What I hope is even more clear to those of you that have graced me with your reading presence through all my blog posts, is that my goal is not only to help runners improve their race performance, but remain injury resistant in an activity that is plagued by injury. The latter is not easy because injury prevention is poorly understood without an understanding of functional anatomy and biomechanics which most people don’t have. Unfortunately, this also true of most coaches at every level. One cannot become a better runner when sidelined by injury and that is a no-brainer.
As far as the subject of stress fractures goes, the above is not an entire list of intrinsic factors and I didn’t even go into extrinsic factors. However, I must let it be known that one controllable extrinsic factor is the loading of mileage or how many times/miles in a week you run in relation to the weekend long run. It blows my mind to see weekend warriors -- people that run long on the weekend, but don’t run any miles on the weekdays to support it. That is just an accident waiting to happen for all kinds of issues, including stress fractures. Keep in mind, safety is no accident!
Milner, C. E., Hamil, J., & Davis, I. S. (2010). Distinct hip and rearfoot kinematics in female runners with a history of tibial stress fracture.

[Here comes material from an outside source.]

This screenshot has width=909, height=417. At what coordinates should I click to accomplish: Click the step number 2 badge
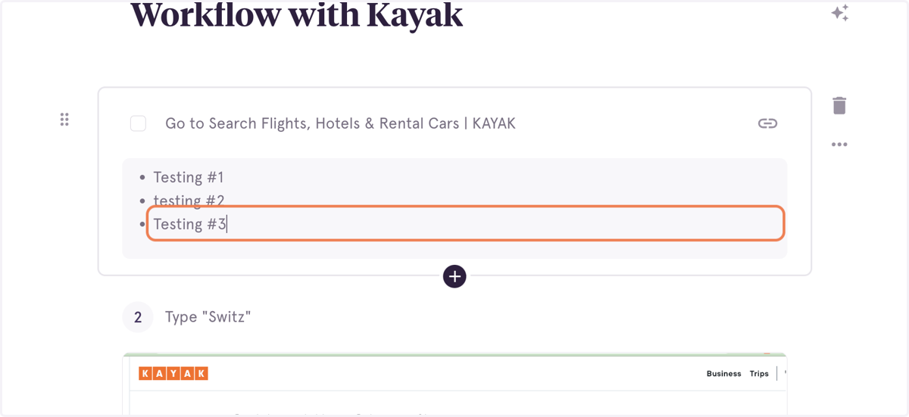[138, 317]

Journal of Orthopaedic & Sports Physical Therapy, 40(2), 59-66.
Scofield, K. L., & Hecht, S. (2012). Bone health in endurance athletes: Runners, cyclists, and swimmers. Current Sports Medicine Reports, 11(6): 328-34.
Shindle, M. K., Endo, Y., Warren, R. F., Lane, J. M., Helfet, D. L., Schwartz, E. N., & Ellis, S. J. (2012). Stress fractures about the tibia, foot, and ankle. Journal of American Academy of Orthoapaedic Surgeons, 20, 167-176.